In our own asteroid belt, strong episodes of dust generation are associated with asteroid collisions (Sykes & Greenberg 1986, Sykes 1990, Nesvorny 2003). Similarly, in very young debris disks (generally around stars less than 100 Myr old) there are wide excursions in the infrared emission above the stellar photosphere. They indicate that their asteroids are colliding at a high rate and that the dust these collisions create is getting cleared rapidly (e.g., Melis et al.2012, Meng et al. 2012, Su et al. 2019, Su et al. 2022). Figure 7 is an example (from Su et al. 2019). The rate of collisions around the young stars is indicative of the chaotic events as planets and large asteroids are assembled. The infrared emission can help to reveal details of this process. For example, the infrared spectra usually are dominated by either crystalline silicate material (e.g., Olofsson et al. 2012, Su et al. 2019), or by silica (e.g., Rhee et al. 2008, Lisse et al. 2009), a simpler silicon-oxide compound. Both materials are direct indicators of the extreme temperatures reached as kinetic energy is released in a violent collision, and silica in particular is produced in extremely violent hyper-velocity collisions (Johnson et al. 2012). New JWST spectra indicate some variations on these two dominant dust compositions, so once these data have been fully understood we will have some understanding of compositional variations among asteroids orbiting other stars.
The rapidity of the variations contrasts with the behavior of traditional debris disks around older stars, which tend to fade at ages of about 500 Myr (Gaspar et al. 2013, Sierchio et al. 2014). In addition, there can be periodic modulations on top of the general light curve – you can almost see them if you look closely at the 4.5 µm curve for ID8. Explaining the full range of variations has been very challenging. The rapid drops in output require that the emitting dust be very small, so that radiation pressure blowout can expel it quickly. This rules out the conventional concept of generation by collisional cascades, since by definition they operate from a population of larger bodies.

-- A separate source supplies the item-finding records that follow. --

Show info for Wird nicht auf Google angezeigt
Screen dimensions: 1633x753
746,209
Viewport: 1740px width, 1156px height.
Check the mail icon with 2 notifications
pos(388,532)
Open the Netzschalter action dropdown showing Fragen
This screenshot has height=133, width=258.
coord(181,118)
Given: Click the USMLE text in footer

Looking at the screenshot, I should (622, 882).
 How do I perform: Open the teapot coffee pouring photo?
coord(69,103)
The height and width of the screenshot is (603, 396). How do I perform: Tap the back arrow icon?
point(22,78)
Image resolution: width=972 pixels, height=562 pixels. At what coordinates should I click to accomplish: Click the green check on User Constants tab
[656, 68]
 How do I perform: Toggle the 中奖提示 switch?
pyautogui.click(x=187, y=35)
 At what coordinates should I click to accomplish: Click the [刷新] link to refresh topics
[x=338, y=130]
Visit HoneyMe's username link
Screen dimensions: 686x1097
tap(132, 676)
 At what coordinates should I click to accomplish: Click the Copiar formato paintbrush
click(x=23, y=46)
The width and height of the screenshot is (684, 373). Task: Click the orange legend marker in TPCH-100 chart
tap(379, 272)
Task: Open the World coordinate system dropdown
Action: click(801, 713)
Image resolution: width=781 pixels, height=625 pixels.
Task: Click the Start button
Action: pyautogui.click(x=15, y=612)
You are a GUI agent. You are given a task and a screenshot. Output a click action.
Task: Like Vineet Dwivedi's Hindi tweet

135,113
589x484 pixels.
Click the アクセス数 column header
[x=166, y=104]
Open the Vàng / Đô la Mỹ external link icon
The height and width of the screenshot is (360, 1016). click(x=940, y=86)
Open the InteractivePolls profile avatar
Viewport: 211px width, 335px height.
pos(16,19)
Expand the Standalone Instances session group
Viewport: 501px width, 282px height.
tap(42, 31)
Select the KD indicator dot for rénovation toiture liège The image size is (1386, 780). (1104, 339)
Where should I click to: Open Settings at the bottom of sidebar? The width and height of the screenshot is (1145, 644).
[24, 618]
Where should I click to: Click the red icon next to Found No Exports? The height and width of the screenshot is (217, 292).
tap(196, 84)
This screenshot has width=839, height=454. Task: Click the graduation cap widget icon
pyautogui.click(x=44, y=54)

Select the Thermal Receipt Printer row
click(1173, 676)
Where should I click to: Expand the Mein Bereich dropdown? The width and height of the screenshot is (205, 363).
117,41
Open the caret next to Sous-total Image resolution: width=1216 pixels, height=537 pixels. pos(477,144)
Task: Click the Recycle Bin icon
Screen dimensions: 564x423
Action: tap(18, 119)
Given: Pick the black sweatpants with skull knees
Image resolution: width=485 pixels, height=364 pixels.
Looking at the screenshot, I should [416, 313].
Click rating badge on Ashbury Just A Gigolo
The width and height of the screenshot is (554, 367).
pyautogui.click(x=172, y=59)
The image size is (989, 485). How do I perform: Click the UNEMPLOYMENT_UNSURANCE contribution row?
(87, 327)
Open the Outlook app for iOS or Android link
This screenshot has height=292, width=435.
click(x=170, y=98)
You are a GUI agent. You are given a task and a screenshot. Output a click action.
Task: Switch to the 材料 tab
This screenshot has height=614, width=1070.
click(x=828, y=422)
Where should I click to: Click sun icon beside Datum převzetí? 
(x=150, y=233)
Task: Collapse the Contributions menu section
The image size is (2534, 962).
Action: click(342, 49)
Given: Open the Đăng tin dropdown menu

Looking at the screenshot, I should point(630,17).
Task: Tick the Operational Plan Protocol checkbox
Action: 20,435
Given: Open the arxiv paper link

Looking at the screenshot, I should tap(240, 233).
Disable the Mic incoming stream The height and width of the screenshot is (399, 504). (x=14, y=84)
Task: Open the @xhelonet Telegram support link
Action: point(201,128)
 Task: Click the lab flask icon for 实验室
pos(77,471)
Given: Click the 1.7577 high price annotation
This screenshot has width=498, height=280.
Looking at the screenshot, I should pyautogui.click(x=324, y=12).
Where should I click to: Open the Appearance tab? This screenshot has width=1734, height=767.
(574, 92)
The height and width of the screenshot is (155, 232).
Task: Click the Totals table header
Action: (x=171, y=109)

Instead, we may be seeing violent collisions from which tiny grains are condensing out of vaporized minerals. The incidence of these collisions around an individual star is extremely high, indicating that the zone where they are occurring is in a state of turmoil. There are a number of possibilities for this condition, but a likely one is that planets in the system are undergoing a scattering event or that a planet is migrating – situations that should be relatively common at the 30 Myr age of the ID8 system. Perturbations from such behavior will deflect planetesimals onto eccentric and inclined orbits, creating a chaotic situation in a formerly peacefully orbiting asteroid family and with an elevated rate of collisions (see Su et al. 2023 for discussion of this process in another highly variable system). Initially some of the resulting dust clouds may be optically thick, slowing their dissipation, but as they clear the fine grains will be ejected by radiation pressure force, yielding a rapid drop in their infrared emission.
In summary, debris disks offer a detailed look at processes in exoplanetary systems that are not observable by other means. This includes the presence and dynamical state of asteroid and Kuiper belts, and even the presence of unseen planets. These disks are a key aspect in our increasing understanding of planetary systems in general.